## What you will do
Identify the line in which "How do I perform: Expand rating" appears, then reproduce that line and all remaining lines of the records word for word.

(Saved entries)
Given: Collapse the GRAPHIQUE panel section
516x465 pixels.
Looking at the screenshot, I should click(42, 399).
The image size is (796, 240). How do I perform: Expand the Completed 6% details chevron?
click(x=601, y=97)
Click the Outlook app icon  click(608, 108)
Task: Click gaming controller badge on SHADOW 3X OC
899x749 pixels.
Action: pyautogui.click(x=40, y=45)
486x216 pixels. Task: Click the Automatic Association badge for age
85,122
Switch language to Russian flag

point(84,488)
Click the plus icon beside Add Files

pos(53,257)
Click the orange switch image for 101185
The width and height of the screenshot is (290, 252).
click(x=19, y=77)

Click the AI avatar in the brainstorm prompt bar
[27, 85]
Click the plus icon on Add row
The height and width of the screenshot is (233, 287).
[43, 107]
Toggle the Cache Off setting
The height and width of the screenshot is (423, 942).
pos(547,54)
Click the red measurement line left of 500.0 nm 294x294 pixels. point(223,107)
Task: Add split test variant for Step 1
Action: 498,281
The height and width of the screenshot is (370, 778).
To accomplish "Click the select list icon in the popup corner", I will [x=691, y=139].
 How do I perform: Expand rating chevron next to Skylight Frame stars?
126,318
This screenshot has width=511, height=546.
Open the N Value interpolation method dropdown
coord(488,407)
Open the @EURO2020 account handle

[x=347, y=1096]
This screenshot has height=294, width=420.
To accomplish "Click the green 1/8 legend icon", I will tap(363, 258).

## Final answer
 How do I perform: Expand rating chevron next to Skylight Frame stars?
126,318
This screenshot has width=511, height=546.
Open the N Value interpolation method dropdown
coord(488,407)
Open the @EURO2020 account handle

[x=347, y=1096]
This screenshot has height=294, width=420.
To accomplish "Click the green 1/8 legend icon", I will tap(363, 258).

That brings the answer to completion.